Knee joint tuberculosis is the second most common type of osteoarticular tuberculosis, following spinal tuberculosis. It is frequently observed in children and adolescents, primarily involving the distal femur and proximal tibia. Synovial tuberculosis is more common than osseous tuberculosis.
Pathology
The synovium of the knee joint is highly vascularized, making synovial tuberculosis the most common initial presentation. It is characterized by inflammatory infiltration and effusion, leading to joint swelling and effusion. The lesion gradually invades the bone at the attachment sites of the synovium, resulting in marginal bone erosion. The process progresses subchondrally, causing large areas of cartilage to detach and leading to total joint tuberculosis. In advanced stages, the accumulation of pus forms cold abscesses, which may rupture to form chronic sinus tracts. Destruction of ligamentous structures often results in pathological subluxation or dislocation. Once the lesion stabilizes, fibrous ankylosis of the knee joint may develop, sometimes accompanied by flexion contracture.
Clinical Presentation
The condition typically has an insidious onset and is accompanied by systemic symptoms such as low-grade fever, fatigue, listlessness, poor appetite, weight loss, and anemia. Elevated erythrocyte sedimentation rate (ESR) is often observed. In children, nocturnal crying is commonly reported. The superficial location of the knee joint makes swelling and effusion particularly evident. On examination, findings often include fullness of the popliteal fossa, enlargement of the suprapatellar bursa, and a positive patellar ballottement test. In more advanced cases, there may be significant synovial swelling and thickening.
Early joint aspiration may yield clear fluid, but as the disease progresses, the aspirated fluid tends to become increasingly turbid, containing fibrinous material, eventually becoming purulent. Persistent joint effusion and disuse muscle atrophy result in spindle-shaped swelling of the knee. Pain leads to a flexed position of the joint, which, over time, causes flexion contracture. In advanced stages, cold abscesses form, and rupture leads to chronic sinus tracts that fail to heal. Ligament destruction may result in pathological dislocation. Once the lesion stabilizes or heals, fibrous ankylosis occurs. Bone growth suppression often leads to limb length discrepancies.
Imaging and Arthroscopy
In the early synovial tuberculosis stage, X-rays typically show only suprapatellar bursal swelling and localized osteoporosis. In long-standing cases, progressive narrowing of the joint space and marginal bone erosion are evident. Advanced stages are characterized by severe bone destruction, complete loss of the joint space, and posterior subluxation of the tibia. Severe osteoporosis is observed unless mixed infections are present, in which case bone sclerosis is noted.

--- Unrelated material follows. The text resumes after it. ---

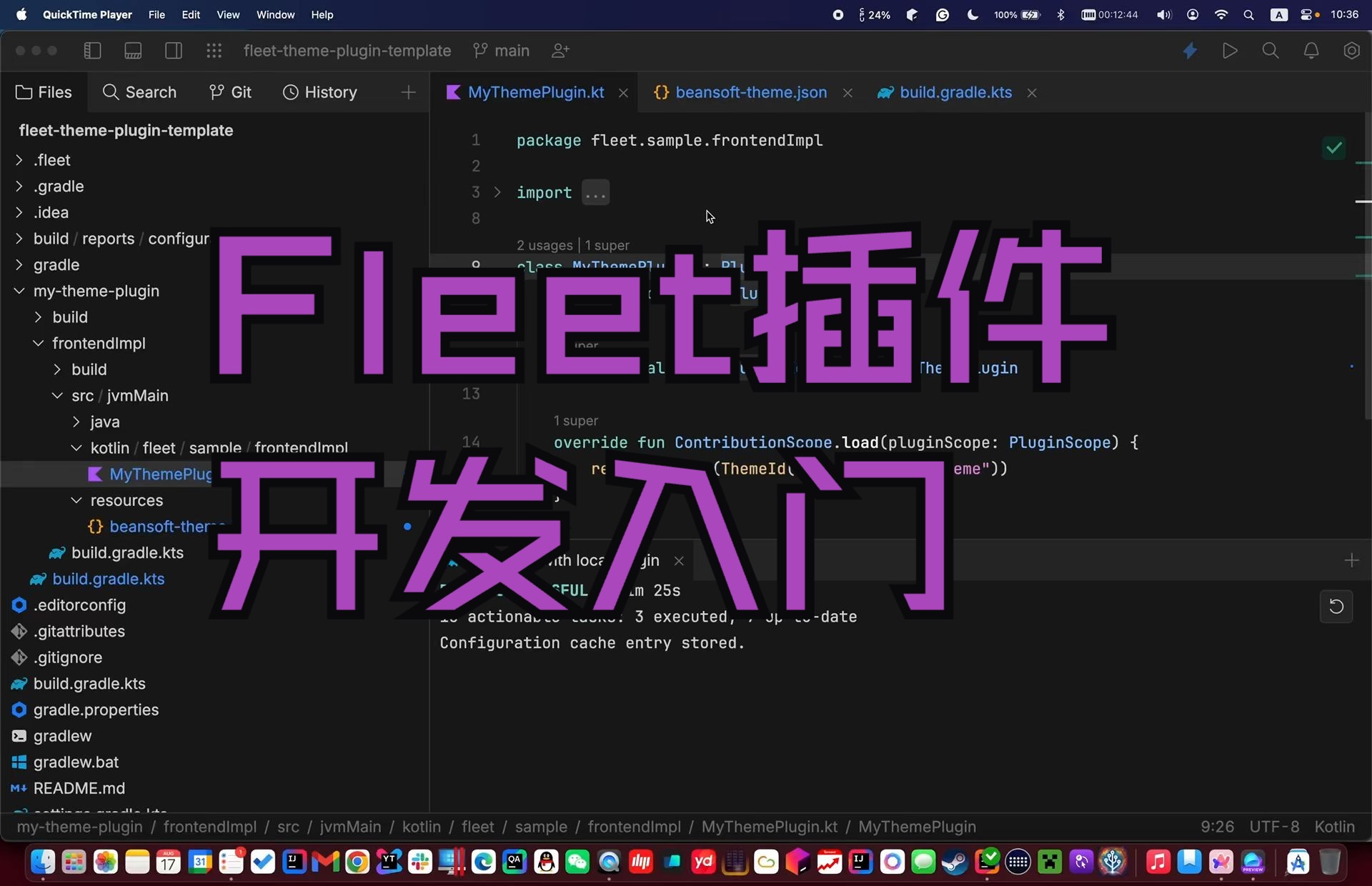
Task: Toggle the bottom panel visibility
Action: point(133,50)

CT and MRI imaging provide a more detailed visualization of lesions that cannot be detected on conventional X-rays. MRI, in particular, is valuable for early diagnosis.

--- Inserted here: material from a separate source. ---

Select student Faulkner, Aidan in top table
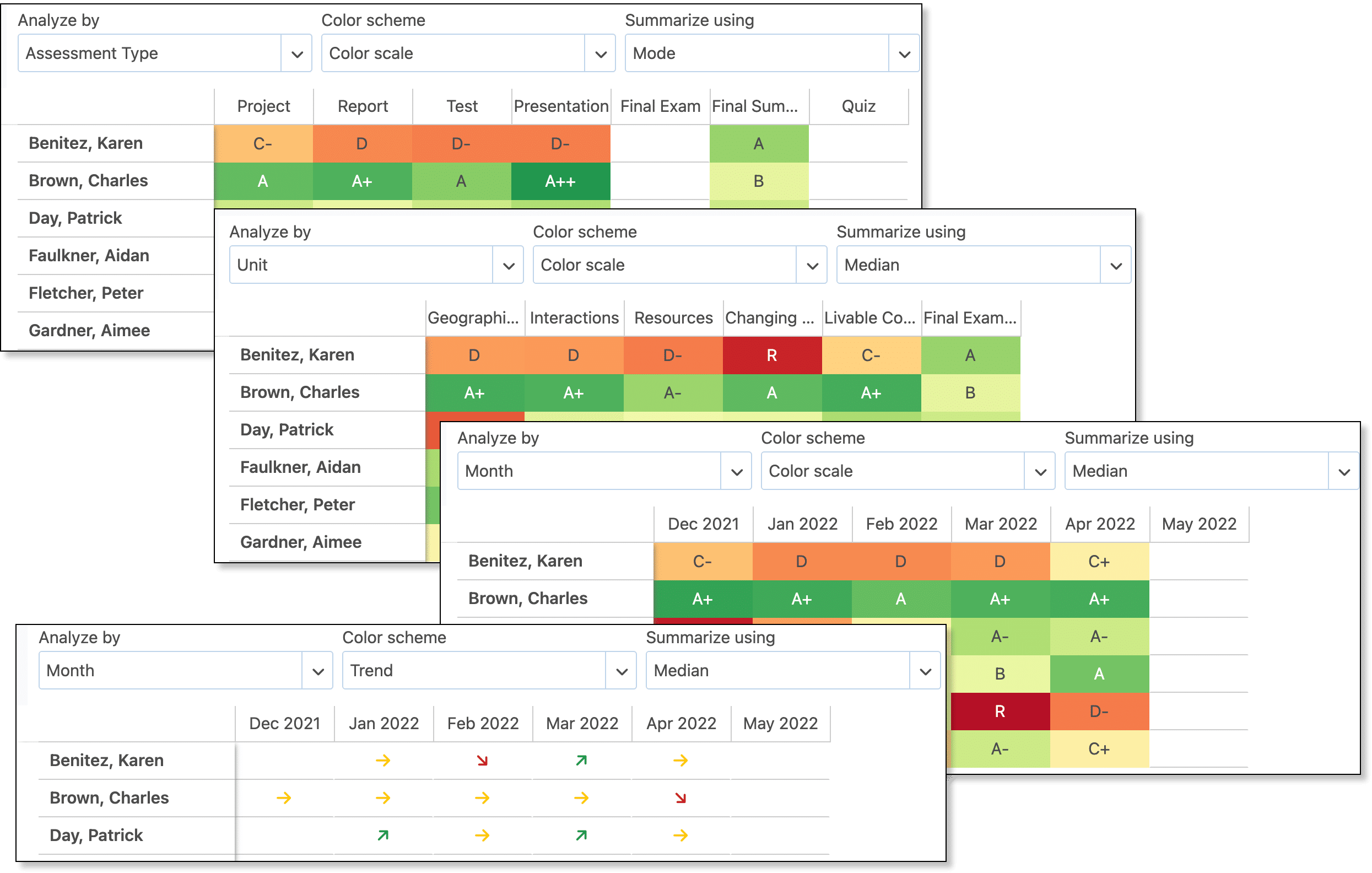The width and height of the screenshot is (1372, 873). point(89,255)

Figure 1 Plain X-ray of knee joint tuberculosis (1) and MRI (2)
Arthroscopy has a unique role in the early diagnosis of knee synovial tuberculosis. It allows for joint fluid culture, tissue biopsy, and synovectomy to be performed under direct observation.
Treatment
Systemic Treatment
Due to its superficial location, knee joint tuberculosis can often be identified early. For isolated synovial tuberculosis, about 80% of cases achieve resolution with systemic anti-tuberculosis drug therapy, preserving normal or near-normal joint function. Anti-tuberculosis drugs are administered during active disease and in the pre- and post-operative periods.
Non-Surgical Treatment
Joint Aspiration and Drug Injection
Effusion is aspirated, followed by intra-articular injection of anti-tuberculosis drugs. Adults may receive 200 mg of isoniazid per injection, while the dosage is halved for children. Injections are administered 1–2 times per week, with a course lasting 3 months. Synovectomy is generally not recommended in early cases because anti-tuberculosis drugs are sufficient to control the disease.
Immobilization
Activity limitation, rest, and lower limb traction or plaster immobilization are utilized to stabilize the joint.
Sinus Tract Treatment
Drainage and medication are used in cases of mixed infections with sinus tract formation.
Surgical Treatment
Synovectomy
If there is no improvement after local drug therapy and synovial swelling persists with thickening, synovectomy may be considered. Arthroscopic synovectomy offers advantages such as minimal invasiveness, fewer complications, faster recovery, better efficacy, and lower cost.
Debridement Surgery
In cases of total joint tuberculosis with significant progression or abscess formation, lesion debridement is needed. Patients under 15 years of age are generally only treated with debridement. In those over 15 years old with severe joint destruction and deformity, debridement can be followed by knee arthrodesis. Patients with sinus tracts or flexion contractures are also candidates for joint arthrodesis.
Total Knee Replacement
If the tuberculosis lesion has been fully controlled and the disease remains inactive for over 10 years, total knee replacement may be considered. However, the risk of reactivating latent tuberculosis lesions post-surgery requires careful consideration.